(EXERCISE):
Beneath this line is the data. Output exactly the lines from the line with "Startseite (22, 29)" to the line with "Kultur (173, 29)", both ends included, and nothing more.

------------------------------------------------

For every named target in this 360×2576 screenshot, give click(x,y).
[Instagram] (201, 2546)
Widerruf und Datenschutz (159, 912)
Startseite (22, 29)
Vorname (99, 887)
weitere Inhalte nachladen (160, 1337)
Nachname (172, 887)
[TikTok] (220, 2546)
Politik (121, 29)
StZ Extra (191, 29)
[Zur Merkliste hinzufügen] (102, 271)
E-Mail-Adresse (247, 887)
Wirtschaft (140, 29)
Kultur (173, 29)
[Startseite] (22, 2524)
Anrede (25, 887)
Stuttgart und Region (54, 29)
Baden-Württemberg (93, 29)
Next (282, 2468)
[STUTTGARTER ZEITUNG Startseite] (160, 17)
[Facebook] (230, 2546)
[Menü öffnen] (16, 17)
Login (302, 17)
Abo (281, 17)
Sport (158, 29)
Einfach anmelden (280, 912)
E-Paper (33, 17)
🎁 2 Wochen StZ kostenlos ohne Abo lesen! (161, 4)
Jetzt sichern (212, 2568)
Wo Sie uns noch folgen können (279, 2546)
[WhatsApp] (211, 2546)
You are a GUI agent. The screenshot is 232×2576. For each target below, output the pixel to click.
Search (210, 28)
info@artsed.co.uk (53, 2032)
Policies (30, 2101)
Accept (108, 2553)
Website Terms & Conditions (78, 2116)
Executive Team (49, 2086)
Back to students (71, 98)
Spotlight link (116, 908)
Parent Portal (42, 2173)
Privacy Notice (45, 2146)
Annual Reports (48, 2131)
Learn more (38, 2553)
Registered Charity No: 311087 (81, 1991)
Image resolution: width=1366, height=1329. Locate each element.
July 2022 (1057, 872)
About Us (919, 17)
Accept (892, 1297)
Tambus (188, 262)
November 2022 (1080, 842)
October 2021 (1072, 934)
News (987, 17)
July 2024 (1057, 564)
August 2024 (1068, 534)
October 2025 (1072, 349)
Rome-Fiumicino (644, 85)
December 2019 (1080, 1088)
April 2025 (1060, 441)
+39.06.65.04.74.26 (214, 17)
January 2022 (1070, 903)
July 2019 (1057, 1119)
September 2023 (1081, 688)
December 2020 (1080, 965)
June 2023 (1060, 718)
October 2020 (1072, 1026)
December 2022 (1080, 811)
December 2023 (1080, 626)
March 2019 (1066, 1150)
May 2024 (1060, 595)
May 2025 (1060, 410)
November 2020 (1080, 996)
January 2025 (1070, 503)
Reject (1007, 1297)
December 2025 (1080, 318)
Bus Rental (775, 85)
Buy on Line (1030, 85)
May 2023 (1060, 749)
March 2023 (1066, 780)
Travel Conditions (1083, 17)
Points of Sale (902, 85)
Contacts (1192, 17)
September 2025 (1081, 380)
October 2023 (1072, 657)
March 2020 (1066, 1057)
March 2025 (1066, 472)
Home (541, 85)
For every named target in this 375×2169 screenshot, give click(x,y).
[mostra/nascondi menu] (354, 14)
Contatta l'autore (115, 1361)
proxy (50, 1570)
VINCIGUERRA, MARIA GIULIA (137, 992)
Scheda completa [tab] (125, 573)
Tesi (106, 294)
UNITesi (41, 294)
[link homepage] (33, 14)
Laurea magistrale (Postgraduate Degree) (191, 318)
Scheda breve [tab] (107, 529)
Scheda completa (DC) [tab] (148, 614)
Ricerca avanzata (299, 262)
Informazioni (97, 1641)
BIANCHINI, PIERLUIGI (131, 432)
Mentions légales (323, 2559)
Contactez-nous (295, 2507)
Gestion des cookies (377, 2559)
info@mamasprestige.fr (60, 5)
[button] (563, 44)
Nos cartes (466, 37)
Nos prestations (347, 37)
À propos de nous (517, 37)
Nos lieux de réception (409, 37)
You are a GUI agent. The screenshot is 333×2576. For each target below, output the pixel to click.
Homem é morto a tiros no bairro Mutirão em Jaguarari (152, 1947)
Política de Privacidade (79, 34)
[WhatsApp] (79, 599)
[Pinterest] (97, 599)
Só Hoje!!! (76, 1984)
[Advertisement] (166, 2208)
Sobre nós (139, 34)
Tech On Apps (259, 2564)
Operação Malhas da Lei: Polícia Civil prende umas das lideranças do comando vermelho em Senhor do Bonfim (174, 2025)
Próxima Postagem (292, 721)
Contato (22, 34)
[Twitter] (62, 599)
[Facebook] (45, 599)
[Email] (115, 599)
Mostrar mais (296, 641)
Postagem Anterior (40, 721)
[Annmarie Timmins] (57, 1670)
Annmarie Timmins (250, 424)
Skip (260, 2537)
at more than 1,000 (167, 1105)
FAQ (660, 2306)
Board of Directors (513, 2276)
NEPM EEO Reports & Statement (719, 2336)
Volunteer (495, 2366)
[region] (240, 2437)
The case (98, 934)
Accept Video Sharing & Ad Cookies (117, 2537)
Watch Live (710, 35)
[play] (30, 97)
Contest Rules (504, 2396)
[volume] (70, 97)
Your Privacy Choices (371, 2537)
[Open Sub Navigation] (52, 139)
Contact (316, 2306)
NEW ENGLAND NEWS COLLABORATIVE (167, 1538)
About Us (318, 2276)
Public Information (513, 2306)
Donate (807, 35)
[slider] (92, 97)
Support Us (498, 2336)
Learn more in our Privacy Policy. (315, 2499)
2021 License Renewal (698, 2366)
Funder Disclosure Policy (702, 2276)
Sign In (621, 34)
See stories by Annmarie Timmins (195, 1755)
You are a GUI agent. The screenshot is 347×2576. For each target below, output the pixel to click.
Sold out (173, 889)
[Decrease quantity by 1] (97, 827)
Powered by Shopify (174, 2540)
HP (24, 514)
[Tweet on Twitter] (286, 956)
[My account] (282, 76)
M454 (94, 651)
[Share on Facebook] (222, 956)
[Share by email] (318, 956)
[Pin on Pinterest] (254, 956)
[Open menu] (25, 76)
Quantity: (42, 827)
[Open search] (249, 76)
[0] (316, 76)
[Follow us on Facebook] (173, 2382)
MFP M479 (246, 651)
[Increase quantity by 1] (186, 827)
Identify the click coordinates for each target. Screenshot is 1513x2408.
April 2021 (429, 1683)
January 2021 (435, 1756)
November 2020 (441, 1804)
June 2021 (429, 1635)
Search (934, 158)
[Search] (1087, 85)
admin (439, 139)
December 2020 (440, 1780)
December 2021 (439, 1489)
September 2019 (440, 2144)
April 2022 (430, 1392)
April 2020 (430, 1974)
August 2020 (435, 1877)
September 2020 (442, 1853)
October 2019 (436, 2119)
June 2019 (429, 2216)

------------------------------------------------

(RESULT OF THE EXERCISE):
Startseite (22, 29)
Vorname (99, 887)
weitere Inhalte nachladen (160, 1337)
Nachname (172, 887)
[TikTok] (220, 2546)
Politik (121, 29)
StZ Extra (191, 29)
[Zur Merkliste hinzufügen] (102, 271)
E-Mail-Adresse (247, 887)
Wirtschaft (140, 29)
Kultur (173, 29)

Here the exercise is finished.